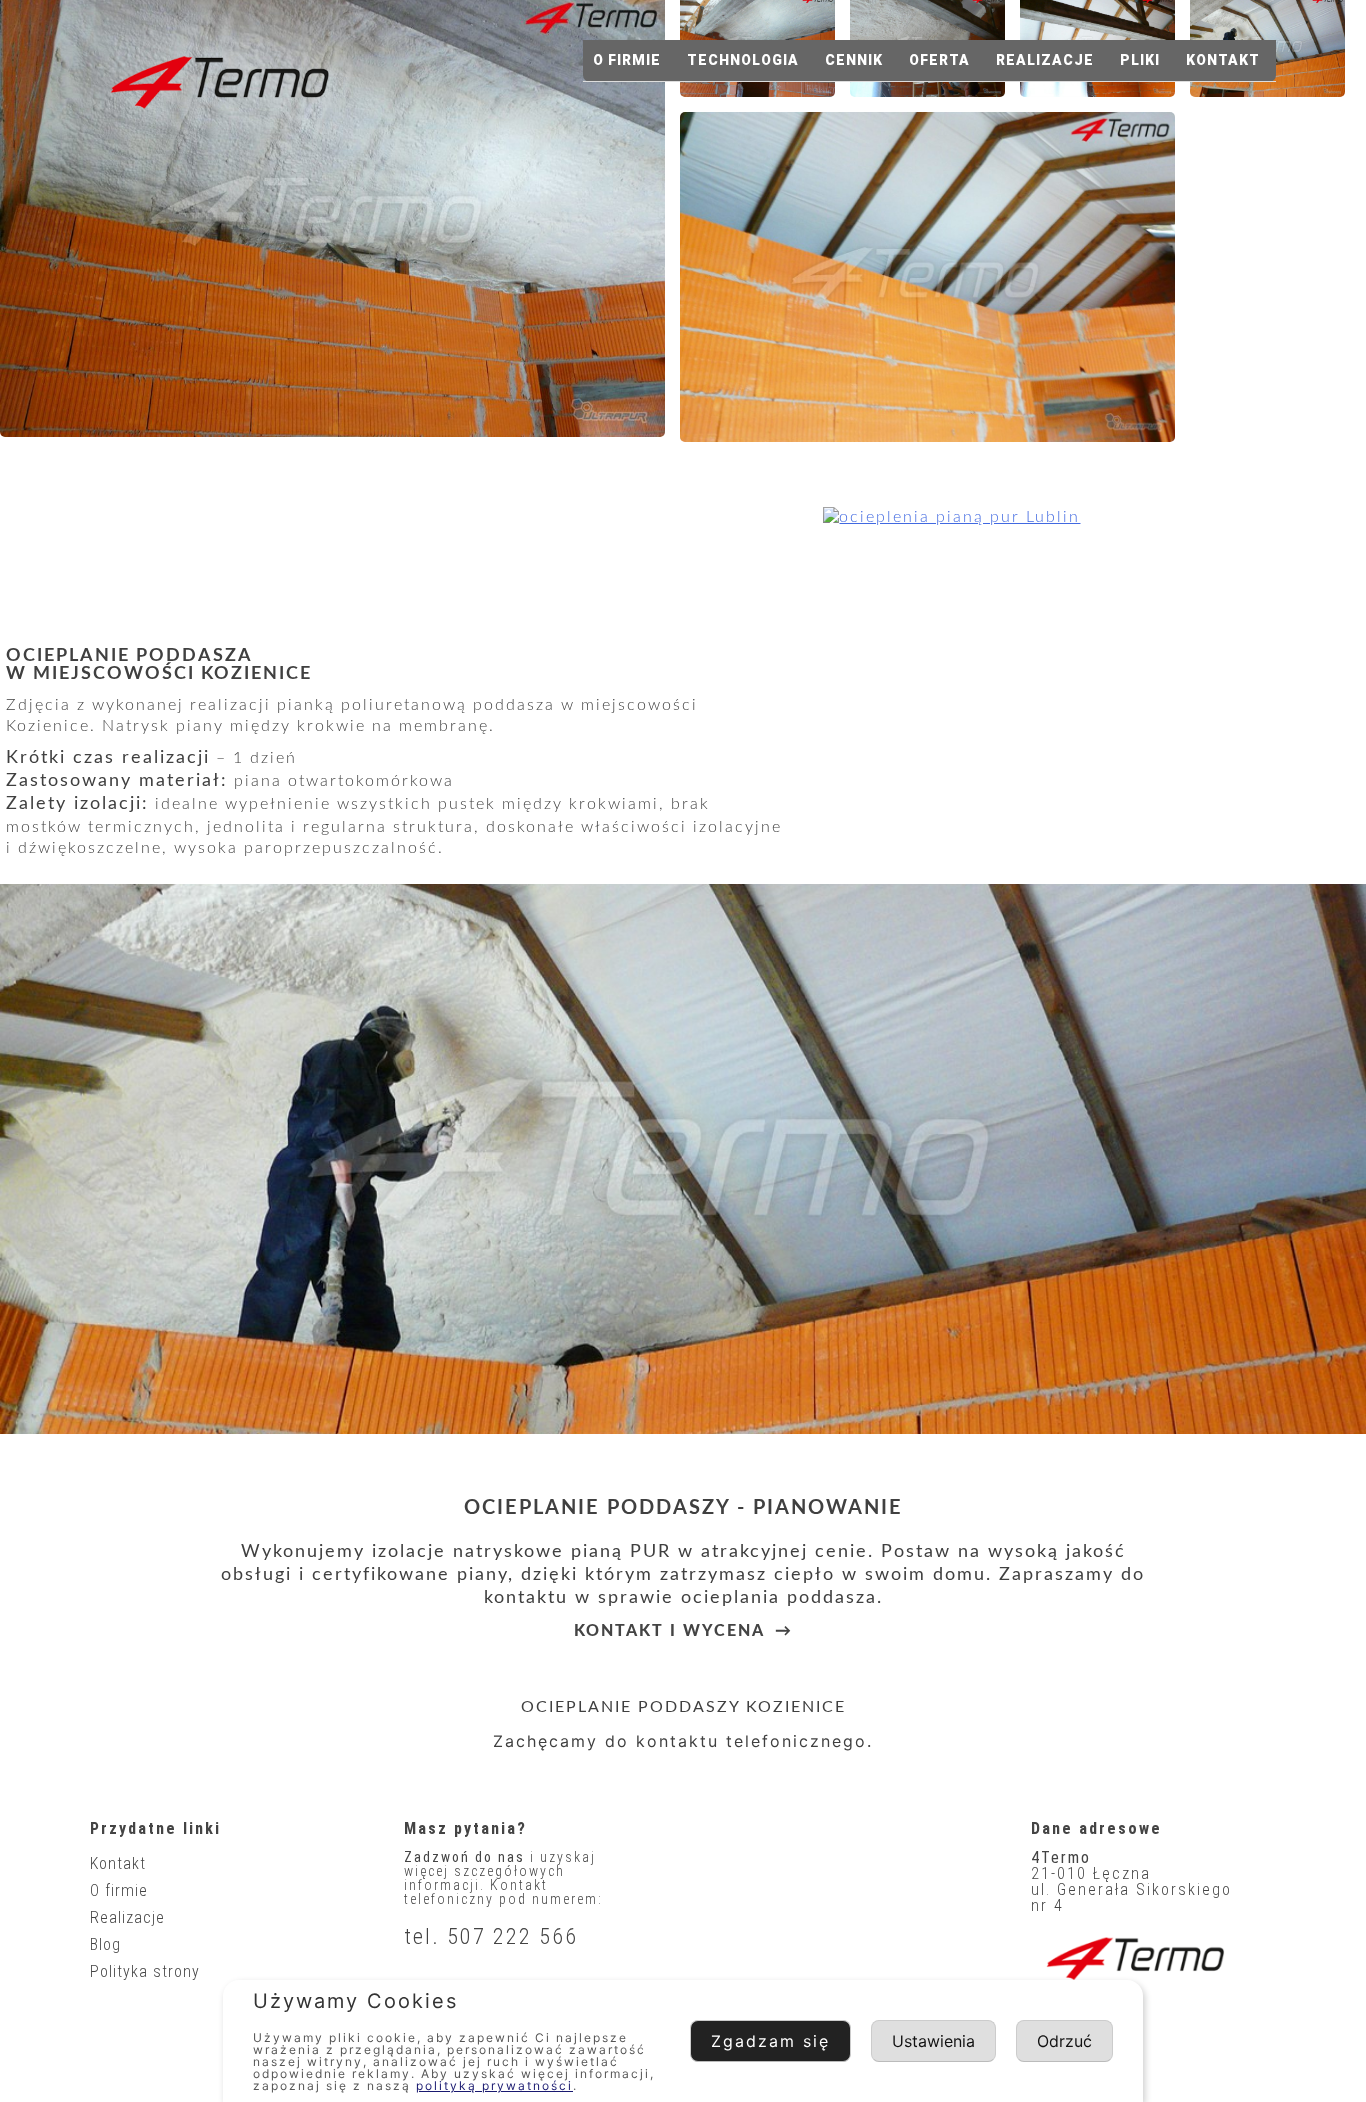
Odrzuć (1064, 2041)
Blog (105, 1944)
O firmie (627, 60)
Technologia (743, 60)
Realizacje (1045, 60)
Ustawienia (933, 2041)
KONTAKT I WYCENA (669, 1631)
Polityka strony (145, 1971)
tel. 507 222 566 (491, 1936)
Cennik (854, 60)
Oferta (939, 60)
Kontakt (1223, 60)
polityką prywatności (494, 2085)
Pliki (1140, 60)
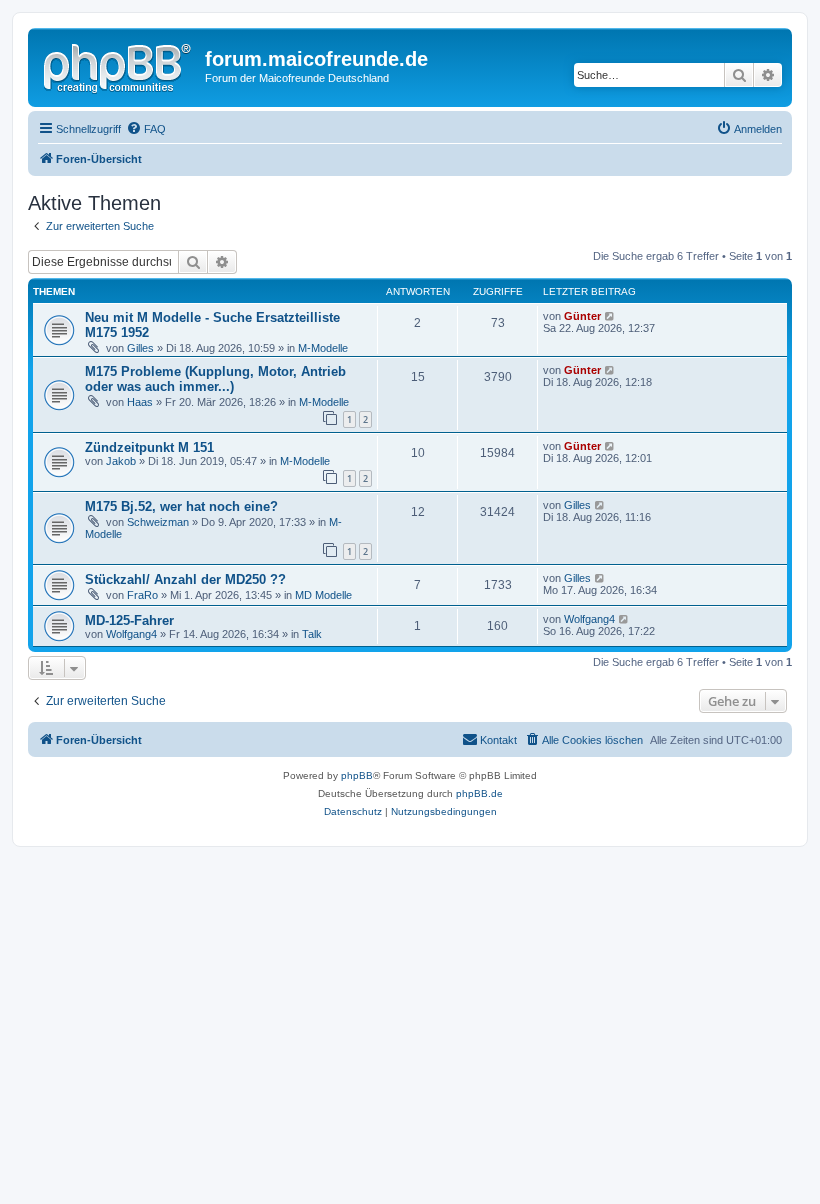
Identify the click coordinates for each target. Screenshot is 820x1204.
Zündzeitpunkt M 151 (149, 447)
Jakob (121, 461)
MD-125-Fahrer (129, 620)
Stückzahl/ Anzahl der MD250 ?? (185, 579)
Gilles (140, 348)
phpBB (357, 775)
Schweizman (158, 522)
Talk (312, 634)
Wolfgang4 (131, 634)
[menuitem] (146, 129)
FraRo (142, 595)
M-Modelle (323, 348)
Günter (582, 316)
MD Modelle (323, 595)
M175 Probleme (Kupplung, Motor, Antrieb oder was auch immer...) (215, 379)
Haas (140, 402)
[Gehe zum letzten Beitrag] (610, 316)
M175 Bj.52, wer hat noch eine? (181, 506)
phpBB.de (479, 793)
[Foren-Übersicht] (119, 65)
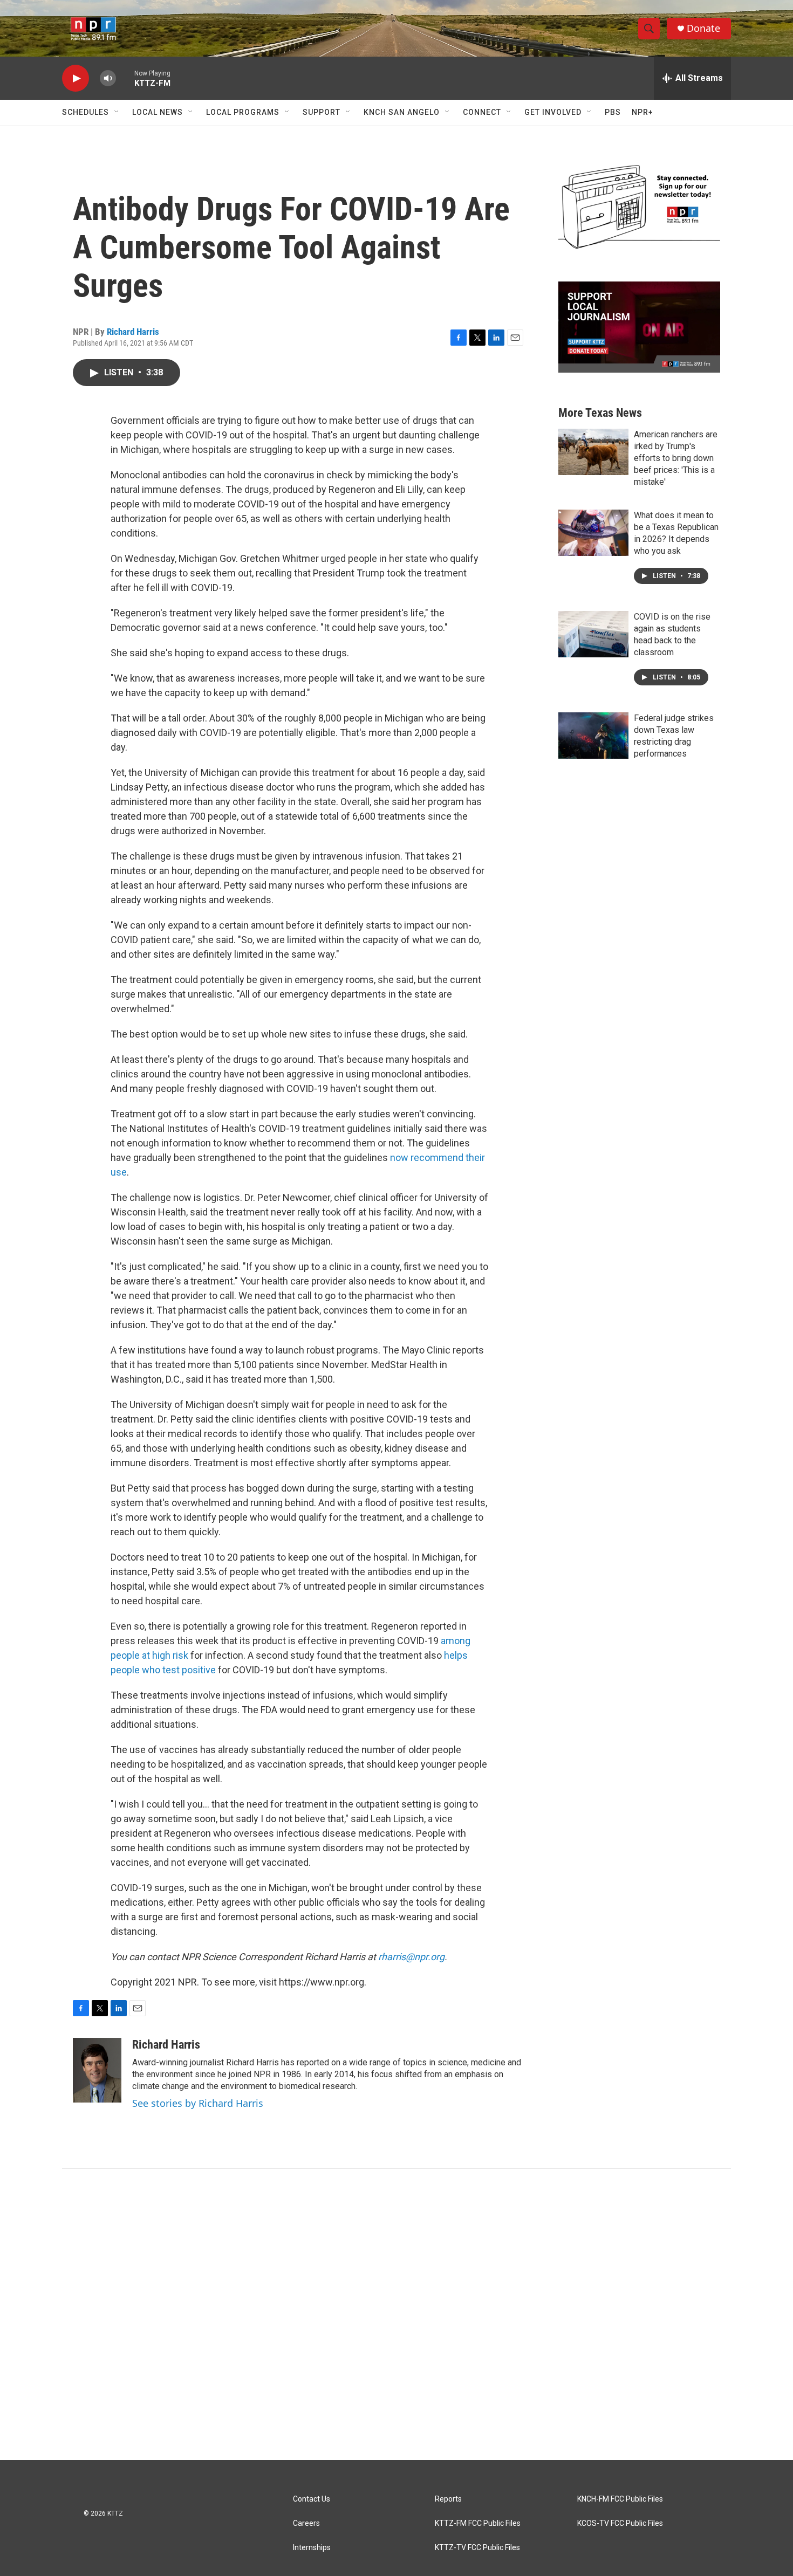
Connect (482, 112)
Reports (448, 2499)
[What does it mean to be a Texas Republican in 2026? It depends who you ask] (593, 533)
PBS (613, 112)
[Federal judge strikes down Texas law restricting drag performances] (593, 735)
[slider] (125, 78)
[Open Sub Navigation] (117, 112)
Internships (312, 2548)
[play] (75, 78)
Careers (306, 2523)
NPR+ (642, 112)
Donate (703, 28)
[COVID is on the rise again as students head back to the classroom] (593, 634)
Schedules (85, 112)
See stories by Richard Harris (197, 2103)
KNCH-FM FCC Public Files (620, 2499)
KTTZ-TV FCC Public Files (477, 2548)
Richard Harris (133, 331)
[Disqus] (396, 2314)
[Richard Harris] (97, 2070)
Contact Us (311, 2499)
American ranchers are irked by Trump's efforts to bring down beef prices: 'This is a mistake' (675, 458)
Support (321, 112)
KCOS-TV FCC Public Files (620, 2523)
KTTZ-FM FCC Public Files (478, 2523)
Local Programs (242, 112)
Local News (157, 112)
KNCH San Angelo (402, 112)
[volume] (108, 78)
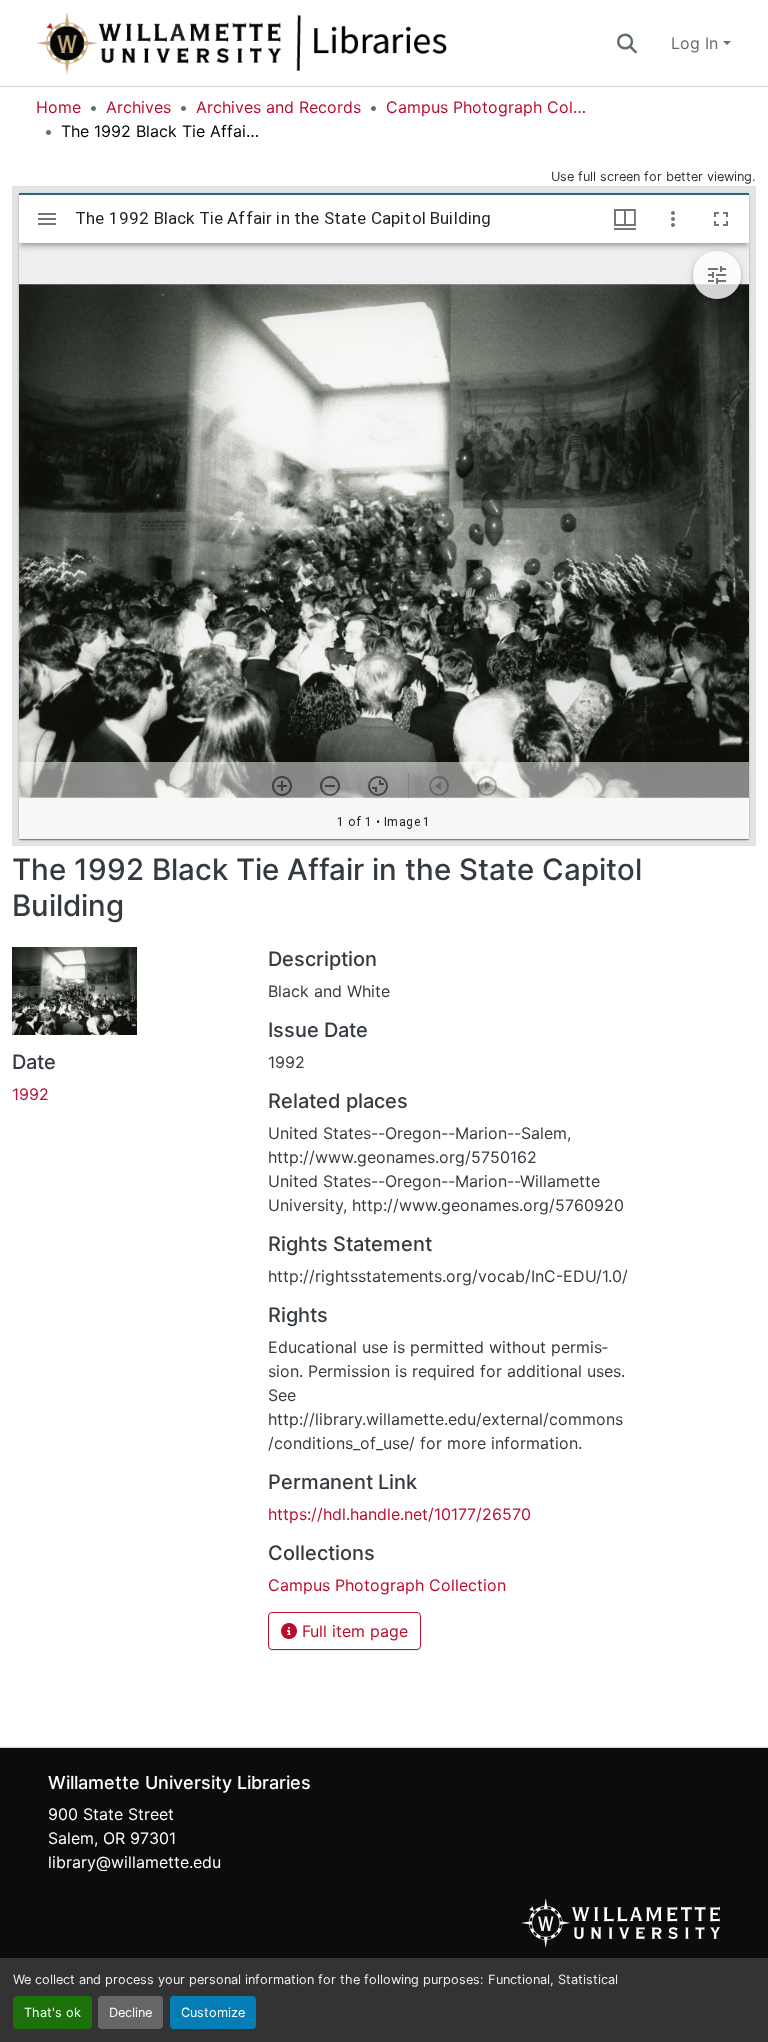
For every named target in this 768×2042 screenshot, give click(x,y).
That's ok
· · · ·
• _YOUR OBJECTIVE_:
Wherever an image sits in the data, omit it; everything else must be copied exactly.

• _EXERCISE OUTPUT_:
Odrzuć (1064, 2041)
Blog (105, 1944)
O firmie (627, 60)
Technologia (743, 60)
Realizacje (1045, 60)
Ustawienia (933, 2041)
KONTAKT I WYCENA (669, 1631)
Polityka strony (145, 1971)
tel. 507 222 566 (491, 1936)
Cennik (854, 60)
Oferta (939, 60)
Kontakt (1223, 60)
polityką prywatności (494, 2085)
Pliki (1140, 60)
Identify the click coordinates for each target. Screenshot is 820x1204.
Zündzeitpunkt M 151 (149, 447)
Jakob (121, 461)
MD-125-Fahrer (129, 620)
Stückzahl/ Anzahl der MD250 ?? (185, 579)
Gilles (140, 348)
phpBB (357, 775)
Schweizman (158, 522)
Talk (312, 634)
Wolfgang4 (131, 634)
[menuitem] (146, 129)
FraRo (142, 595)
M-Modelle (323, 348)
Günter (582, 316)
MD Modelle (323, 595)
M175 Probleme (Kupplung, Motor, Antrieb oder was auch immer...) (215, 379)
Haas (140, 402)
[Gehe zum letzten Beitrag] (610, 316)
M175 Bj.52, wer hat noch eine? (181, 506)
phpBB.de (479, 793)
[Foren-Übersicht] (119, 65)
Connect (482, 112)
Reports (448, 2499)
[What does it mean to be a Texas Republican in 2026? It depends who you ask] (593, 533)
PBS (613, 112)
[Federal judge strikes down Texas law restricting drag performances] (593, 735)
[slider] (125, 78)
[Open Sub Navigation] (117, 112)
Internships (312, 2548)
[play] (75, 78)
Careers (306, 2523)
NPR+ (642, 112)
Donate (703, 28)
[COVID is on the rise again as students head back to the classroom] (593, 634)
Schedules (85, 112)
See stories by Richard Harris (197, 2103)
KNCH-FM FCC Public Files (620, 2499)
KTTZ-TV FCC Public Files (477, 2548)
Richard Harris (133, 331)
[Disqus] (396, 2314)
[Richard Harris] (97, 2070)
Contact Us (311, 2499)
American ranchers are irked by Trump's efforts to bring down beef prices: 'This is a mistake' (675, 458)
Support (321, 112)
KCOS-TV FCC Public Files (620, 2523)
KTTZ-FM FCC Public Files (478, 2523)
Local Programs (242, 112)
Local News (157, 112)
KNCH San Angelo (402, 112)
[volume] (108, 78)
For every named target in this 768×2042 screenshot, give click(x,y).
That's ok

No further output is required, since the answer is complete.